From dbdb541f79764f095a633169f8711f2e7b76ba88 Mon Sep 17 00:00:00 2001
From: chenzihong-gavin <chenzihong_gavin@foxmail.com>
Date: Wed, 10 Sep 2025 16:54:00 +0800
Subject: [PATCH 2/2] fix: stream log to cmd

---
 graphgen/configs/multi_hop_config.yaml | 2 +-
 graphgen/operators/traverse_graph.py   | 4 +++-
 webui/app.py                           | 2 +-
 3 files changed, 5 insertions(+), 3 deletions(-)
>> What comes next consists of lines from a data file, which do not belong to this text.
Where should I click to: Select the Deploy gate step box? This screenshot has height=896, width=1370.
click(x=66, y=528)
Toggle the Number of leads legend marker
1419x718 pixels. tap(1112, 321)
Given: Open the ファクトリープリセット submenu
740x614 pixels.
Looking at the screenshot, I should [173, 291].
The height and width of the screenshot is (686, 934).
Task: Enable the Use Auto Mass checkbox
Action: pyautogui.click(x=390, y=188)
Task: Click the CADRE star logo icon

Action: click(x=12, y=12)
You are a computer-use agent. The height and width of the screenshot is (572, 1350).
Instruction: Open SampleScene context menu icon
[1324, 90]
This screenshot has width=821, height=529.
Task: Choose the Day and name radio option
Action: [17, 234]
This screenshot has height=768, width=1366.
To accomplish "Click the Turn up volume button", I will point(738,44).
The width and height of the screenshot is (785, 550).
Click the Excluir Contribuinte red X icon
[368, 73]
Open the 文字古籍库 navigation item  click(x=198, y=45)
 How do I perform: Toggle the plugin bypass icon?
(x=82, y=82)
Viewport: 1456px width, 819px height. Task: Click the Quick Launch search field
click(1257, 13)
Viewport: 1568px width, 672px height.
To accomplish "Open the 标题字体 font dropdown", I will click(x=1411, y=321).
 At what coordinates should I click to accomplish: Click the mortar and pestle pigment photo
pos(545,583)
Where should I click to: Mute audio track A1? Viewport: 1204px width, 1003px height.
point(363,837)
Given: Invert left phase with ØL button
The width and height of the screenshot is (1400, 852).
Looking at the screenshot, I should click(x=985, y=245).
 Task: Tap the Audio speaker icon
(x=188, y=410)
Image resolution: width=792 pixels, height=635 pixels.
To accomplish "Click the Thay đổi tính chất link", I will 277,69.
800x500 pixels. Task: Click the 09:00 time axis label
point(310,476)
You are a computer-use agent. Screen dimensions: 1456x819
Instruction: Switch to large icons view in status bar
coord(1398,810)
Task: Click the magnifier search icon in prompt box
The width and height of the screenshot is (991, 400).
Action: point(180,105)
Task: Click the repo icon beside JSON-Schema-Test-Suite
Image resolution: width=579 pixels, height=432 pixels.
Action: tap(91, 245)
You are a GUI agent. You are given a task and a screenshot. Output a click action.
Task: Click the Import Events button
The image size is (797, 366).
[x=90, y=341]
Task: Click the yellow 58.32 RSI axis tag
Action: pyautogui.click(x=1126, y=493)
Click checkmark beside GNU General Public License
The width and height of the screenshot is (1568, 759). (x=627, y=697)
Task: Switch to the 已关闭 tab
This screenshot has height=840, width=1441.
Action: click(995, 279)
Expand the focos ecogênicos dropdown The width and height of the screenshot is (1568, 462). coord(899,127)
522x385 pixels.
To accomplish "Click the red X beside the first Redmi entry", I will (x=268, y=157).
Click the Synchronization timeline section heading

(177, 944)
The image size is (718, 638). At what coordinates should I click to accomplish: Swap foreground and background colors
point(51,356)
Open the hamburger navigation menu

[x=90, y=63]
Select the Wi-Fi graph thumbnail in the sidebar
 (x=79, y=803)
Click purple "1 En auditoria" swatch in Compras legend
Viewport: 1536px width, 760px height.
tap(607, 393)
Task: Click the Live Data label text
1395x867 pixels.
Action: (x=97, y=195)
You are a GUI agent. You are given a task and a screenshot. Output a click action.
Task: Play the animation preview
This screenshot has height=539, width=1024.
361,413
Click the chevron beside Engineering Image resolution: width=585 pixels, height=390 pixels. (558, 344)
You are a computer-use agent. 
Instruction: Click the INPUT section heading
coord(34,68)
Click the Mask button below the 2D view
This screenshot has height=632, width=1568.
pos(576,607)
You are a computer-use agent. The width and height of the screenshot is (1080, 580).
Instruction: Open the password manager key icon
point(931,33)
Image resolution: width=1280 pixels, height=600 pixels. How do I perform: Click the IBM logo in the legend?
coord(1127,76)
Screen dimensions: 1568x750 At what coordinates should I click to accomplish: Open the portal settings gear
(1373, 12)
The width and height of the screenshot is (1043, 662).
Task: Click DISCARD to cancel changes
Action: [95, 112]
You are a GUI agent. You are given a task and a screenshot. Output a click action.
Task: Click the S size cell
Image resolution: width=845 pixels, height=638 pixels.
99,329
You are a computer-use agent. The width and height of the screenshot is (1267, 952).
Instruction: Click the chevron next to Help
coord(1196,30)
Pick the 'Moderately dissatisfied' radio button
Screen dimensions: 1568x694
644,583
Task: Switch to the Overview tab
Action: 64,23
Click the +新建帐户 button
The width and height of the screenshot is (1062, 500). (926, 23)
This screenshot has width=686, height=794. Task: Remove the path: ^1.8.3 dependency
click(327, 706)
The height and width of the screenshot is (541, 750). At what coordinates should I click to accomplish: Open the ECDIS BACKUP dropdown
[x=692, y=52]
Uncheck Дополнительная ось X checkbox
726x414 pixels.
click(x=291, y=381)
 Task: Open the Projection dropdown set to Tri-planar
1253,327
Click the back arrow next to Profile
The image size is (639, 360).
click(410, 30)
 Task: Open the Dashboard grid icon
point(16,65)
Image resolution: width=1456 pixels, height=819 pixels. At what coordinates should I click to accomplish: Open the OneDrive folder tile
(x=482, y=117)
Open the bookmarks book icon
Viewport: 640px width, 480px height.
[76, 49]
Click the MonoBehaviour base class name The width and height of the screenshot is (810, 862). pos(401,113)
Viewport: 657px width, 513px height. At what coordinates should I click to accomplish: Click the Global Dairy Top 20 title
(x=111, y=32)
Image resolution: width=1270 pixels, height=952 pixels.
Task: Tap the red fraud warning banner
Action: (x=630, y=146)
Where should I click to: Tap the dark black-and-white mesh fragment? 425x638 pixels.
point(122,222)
diff --git a/graphgen/configs/multi_hop_config.yaml b/graphgen/configs/multi_hop_config.yaml
index 530edcd1..bb75d0a9 100644
--- a/graphgen/configs/multi_hop_config.yaml
+++ b/graphgen/configs/multi_hop_config.yaml
@@ -7,7 +7,7 @@ search: # web search configuration
   enabled: false # whether to enable web search
   search_types: ["google"] # search engine types, support: google, bing, uniprot, wikipedia
 quiz_and_judge_strategy: # quiz and test whether the LLM masters the knowledge points
-  enabled: true
+  enabled: false
   quiz_samples: 2 # number of quiz samples to generate
   re_judge: false # whether to re-judge the existing quiz samples
 traverse_strategy: # strategy for clustering sub-graphs using comprehension loss
diff --git a/graphgen/operators/traverse_graph.py b/graphgen/operators/traverse_graph.py
index dfc815f4..16e2d25b 100644
--- a/graphgen/operators/traverse_graph.py
+++ b/graphgen/operators/traverse_graph.py
@@ -135,7 +135,9 @@ def get_average_loss(batch: tuple, loss_strategy: str) -> float:
             ) / (len(batch[0]) + len(batch[1]))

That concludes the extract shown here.